=== Exercise input ===
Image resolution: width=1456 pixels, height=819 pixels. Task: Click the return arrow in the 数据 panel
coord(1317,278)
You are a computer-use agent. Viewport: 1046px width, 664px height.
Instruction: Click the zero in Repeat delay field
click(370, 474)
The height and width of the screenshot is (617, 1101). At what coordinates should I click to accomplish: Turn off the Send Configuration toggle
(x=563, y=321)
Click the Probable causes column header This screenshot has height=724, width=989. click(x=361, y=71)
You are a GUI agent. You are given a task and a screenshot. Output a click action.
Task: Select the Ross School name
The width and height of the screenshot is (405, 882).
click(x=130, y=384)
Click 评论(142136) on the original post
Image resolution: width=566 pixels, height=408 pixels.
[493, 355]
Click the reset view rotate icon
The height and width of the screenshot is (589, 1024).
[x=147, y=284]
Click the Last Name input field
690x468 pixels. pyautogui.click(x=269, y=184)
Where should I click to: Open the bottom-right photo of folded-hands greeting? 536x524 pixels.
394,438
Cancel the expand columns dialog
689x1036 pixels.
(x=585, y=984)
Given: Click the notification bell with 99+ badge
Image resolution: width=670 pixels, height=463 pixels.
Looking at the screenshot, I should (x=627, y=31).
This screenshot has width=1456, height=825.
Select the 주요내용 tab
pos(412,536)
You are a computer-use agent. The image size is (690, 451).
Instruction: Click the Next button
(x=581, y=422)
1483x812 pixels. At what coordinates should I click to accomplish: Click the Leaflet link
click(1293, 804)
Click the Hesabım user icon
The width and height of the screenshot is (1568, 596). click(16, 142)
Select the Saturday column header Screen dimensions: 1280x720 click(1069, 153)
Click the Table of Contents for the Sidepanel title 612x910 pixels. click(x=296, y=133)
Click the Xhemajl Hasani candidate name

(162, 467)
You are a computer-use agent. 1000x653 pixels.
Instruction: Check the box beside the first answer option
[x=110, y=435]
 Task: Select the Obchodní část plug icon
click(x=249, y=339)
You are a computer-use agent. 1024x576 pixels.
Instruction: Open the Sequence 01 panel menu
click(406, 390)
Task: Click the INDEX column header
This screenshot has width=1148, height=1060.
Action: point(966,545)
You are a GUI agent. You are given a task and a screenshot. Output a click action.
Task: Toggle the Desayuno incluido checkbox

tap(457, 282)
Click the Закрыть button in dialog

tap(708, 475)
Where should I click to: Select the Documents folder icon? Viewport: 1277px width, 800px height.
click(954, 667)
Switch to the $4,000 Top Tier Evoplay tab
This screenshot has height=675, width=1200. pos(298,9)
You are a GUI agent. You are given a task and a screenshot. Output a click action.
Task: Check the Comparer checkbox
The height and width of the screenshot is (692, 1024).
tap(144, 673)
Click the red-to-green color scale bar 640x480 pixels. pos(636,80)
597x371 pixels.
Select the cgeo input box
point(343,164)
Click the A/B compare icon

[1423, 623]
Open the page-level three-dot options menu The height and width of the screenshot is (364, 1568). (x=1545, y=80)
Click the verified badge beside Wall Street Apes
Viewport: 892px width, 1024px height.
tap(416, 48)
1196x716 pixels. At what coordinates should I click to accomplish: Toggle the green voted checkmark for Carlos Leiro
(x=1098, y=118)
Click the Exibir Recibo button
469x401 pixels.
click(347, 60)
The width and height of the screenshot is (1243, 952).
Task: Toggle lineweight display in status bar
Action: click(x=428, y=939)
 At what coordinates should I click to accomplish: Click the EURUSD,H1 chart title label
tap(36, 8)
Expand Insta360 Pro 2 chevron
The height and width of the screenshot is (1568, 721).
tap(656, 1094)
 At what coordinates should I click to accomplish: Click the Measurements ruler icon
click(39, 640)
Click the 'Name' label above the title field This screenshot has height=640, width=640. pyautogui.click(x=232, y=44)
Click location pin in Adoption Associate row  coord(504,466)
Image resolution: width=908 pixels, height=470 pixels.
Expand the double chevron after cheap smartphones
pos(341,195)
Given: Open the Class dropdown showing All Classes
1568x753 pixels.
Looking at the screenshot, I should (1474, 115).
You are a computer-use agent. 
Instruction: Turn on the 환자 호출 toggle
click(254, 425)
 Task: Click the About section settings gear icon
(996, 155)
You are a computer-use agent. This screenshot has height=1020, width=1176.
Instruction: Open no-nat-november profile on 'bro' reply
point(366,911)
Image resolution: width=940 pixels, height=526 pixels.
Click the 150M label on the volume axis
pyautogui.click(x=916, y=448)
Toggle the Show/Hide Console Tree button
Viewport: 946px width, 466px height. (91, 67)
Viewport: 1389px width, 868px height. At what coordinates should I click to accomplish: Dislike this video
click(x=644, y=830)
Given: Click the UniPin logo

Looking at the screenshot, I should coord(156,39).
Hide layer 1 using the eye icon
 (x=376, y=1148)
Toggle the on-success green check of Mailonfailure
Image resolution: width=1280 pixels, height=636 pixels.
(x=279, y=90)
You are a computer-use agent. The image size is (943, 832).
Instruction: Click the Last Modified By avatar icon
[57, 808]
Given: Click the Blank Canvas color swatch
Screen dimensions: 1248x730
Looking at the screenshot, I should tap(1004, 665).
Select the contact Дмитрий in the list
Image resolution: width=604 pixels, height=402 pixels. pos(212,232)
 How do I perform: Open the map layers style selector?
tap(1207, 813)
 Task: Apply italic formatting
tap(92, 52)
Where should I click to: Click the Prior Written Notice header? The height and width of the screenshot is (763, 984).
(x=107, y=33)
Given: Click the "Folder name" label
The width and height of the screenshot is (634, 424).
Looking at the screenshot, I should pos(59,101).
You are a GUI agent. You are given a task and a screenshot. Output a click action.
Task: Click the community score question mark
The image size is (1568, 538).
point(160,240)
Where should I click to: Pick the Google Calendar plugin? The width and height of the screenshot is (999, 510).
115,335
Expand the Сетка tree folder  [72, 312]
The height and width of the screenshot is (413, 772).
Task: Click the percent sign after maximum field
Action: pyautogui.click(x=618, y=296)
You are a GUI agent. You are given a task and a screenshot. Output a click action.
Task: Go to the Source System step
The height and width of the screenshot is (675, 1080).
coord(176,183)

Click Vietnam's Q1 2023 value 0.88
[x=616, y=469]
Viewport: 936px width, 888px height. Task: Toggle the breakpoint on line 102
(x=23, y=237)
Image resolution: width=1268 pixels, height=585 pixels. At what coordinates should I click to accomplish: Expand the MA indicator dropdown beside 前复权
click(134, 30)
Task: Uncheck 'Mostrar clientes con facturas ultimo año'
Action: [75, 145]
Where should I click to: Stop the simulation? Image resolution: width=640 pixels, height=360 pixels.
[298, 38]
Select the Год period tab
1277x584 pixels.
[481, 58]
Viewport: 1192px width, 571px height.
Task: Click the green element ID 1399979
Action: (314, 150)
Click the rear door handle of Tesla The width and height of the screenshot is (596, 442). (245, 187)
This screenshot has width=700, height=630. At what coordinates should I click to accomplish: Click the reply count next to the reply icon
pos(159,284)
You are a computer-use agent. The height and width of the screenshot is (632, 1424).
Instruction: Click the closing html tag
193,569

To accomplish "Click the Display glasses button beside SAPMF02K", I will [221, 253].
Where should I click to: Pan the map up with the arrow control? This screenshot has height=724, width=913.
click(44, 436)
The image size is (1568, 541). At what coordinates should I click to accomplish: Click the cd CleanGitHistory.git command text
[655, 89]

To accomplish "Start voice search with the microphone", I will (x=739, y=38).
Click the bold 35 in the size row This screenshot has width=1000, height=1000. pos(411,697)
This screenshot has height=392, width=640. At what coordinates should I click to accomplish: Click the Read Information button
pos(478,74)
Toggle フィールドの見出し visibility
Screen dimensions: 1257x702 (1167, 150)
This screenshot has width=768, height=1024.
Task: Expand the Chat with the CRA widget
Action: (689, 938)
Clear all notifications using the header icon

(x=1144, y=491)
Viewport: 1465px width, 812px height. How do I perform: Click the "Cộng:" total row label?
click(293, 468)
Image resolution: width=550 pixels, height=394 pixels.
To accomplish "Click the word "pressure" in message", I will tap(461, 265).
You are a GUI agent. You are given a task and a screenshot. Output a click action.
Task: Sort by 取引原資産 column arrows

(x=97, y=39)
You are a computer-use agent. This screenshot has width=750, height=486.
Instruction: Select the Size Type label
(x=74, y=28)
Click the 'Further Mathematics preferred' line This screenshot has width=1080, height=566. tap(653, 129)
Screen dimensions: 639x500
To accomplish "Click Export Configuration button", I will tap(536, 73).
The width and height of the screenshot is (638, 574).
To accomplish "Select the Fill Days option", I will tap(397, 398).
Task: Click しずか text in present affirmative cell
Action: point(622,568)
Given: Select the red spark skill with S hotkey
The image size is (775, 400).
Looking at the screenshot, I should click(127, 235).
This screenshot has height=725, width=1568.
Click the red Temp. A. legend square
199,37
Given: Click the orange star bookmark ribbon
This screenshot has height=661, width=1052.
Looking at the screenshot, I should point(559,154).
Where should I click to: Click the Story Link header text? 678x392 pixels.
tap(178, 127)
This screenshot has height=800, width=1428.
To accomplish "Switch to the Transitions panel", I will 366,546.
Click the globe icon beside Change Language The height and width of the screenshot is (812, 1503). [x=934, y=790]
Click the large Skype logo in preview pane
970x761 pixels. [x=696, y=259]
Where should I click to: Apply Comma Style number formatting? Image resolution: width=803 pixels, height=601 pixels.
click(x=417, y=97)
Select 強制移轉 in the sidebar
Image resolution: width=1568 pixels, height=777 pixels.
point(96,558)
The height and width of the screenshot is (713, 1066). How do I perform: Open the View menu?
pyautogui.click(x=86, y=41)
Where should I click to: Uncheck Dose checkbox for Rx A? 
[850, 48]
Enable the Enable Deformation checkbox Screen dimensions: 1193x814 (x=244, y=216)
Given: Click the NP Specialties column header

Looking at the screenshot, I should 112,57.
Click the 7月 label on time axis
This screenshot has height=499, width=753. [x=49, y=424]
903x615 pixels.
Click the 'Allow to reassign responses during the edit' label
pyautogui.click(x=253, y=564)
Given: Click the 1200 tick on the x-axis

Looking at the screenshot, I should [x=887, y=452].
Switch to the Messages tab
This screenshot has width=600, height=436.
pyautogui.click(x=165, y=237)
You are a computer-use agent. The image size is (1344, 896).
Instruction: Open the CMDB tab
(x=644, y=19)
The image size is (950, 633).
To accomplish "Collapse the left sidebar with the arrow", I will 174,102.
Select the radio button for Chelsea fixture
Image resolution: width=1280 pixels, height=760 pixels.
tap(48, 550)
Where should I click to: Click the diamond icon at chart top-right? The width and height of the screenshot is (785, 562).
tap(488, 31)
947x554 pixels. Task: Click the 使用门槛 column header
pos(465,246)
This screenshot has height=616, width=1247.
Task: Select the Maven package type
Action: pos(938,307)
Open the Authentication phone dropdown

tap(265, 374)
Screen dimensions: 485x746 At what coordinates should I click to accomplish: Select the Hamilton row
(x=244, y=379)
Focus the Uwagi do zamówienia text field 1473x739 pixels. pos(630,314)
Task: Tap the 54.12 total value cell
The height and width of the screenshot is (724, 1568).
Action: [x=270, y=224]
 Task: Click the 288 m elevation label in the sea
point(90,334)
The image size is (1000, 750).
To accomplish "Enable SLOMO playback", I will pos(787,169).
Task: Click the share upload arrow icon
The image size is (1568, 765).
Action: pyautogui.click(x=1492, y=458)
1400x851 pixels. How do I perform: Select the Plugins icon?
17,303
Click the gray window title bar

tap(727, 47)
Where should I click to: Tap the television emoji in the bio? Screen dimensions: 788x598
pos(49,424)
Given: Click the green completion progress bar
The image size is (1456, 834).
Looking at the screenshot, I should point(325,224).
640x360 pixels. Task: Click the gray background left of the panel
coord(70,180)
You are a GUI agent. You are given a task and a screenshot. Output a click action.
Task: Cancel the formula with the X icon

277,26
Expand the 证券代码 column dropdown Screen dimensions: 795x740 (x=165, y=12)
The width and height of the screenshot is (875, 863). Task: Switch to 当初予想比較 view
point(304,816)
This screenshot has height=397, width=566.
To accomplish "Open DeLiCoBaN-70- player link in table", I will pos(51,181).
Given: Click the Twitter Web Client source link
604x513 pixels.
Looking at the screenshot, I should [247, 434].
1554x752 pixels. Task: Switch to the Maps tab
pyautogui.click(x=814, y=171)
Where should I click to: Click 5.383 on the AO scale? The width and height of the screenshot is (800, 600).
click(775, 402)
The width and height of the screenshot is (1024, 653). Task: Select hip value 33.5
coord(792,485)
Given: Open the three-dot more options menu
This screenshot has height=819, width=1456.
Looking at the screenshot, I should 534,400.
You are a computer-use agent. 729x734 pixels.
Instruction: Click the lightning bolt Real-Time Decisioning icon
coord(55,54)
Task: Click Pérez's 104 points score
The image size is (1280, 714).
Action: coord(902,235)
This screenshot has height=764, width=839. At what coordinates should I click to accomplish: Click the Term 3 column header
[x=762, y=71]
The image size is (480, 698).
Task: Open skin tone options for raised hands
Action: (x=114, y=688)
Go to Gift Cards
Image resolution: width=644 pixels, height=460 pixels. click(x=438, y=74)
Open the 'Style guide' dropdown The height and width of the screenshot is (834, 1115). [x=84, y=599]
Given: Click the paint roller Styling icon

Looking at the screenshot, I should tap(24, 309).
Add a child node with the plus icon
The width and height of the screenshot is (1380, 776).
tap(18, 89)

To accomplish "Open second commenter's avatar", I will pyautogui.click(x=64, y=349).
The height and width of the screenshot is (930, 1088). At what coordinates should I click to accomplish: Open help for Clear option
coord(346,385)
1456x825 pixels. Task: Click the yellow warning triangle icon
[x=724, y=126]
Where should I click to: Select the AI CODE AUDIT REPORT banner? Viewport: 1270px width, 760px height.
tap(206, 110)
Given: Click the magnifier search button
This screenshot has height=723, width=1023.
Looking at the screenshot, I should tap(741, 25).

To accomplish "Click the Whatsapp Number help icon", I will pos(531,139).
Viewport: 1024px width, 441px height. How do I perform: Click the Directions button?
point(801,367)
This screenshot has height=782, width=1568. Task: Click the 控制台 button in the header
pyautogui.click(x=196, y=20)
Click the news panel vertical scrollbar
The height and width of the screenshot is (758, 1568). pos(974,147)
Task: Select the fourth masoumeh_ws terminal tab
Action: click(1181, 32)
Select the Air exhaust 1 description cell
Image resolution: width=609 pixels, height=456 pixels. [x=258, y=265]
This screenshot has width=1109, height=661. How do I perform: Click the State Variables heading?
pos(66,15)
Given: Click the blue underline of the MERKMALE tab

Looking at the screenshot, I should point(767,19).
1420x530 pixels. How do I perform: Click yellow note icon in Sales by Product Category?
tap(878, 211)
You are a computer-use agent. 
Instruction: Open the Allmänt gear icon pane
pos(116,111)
===
Action item: From the entries above, collect every line with the string "score" in it.

Answer to this exercise:
Task: Click the community score question mark
Task: Click Pérez's 104 points score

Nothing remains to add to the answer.